Primary prevention
There is no proven strategy for preventing clavicle fracture. Almost all clavicle fractures occur as the result of accidental trauma, so theoretically, preventing these accidents (falls, motor vehicle accidents, cycling accidents, sports injuries) with measures such as appropriate equipment, training, and safety devices would decrease the incidence of clavicle fracture. However, strategies to decrease the risk of these accidents are not specifically designed to reduce incidence of clavicle fracture but rather to decrease the risk of all-cause morbidity/injury/mortality.

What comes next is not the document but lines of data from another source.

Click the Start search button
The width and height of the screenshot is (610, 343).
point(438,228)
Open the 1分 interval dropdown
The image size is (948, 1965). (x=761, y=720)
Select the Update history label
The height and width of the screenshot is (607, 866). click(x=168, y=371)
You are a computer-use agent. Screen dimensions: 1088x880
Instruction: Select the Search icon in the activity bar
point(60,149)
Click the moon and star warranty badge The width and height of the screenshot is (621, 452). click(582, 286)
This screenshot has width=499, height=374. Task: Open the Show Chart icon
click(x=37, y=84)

Treatment and prevention of osteoporosis would be expected to reduce fracture risk in general, as well as risk of clavicle fracture.[19] A falls prevention programme may be appropriate in older people.
Secondary prevention
As clavicle fractures are almost always acute events, there is virtually no opportunity for secondary prevention. For pathological fracture involving the clavicle (e.g., due to metabolic bone disease, tumour) or stress fracture, if a patient presents with gradually worsening soreness at the clavicle, prompt clinical examination and appropriate imaging might identify a bone lesion before fracture completion occurs. However, not all patients experience symptoms prior to pathological fracture.
Smoking has been associated with an increased risk for symptomatic non-union of displaced midshaft clavicle fracture in patients treated non-operatively.[35][83] Therefore, assess the patient’s smoking status and offer smoking cessation counselling as appropriate. An early operative approach might be considered in these patients.[83]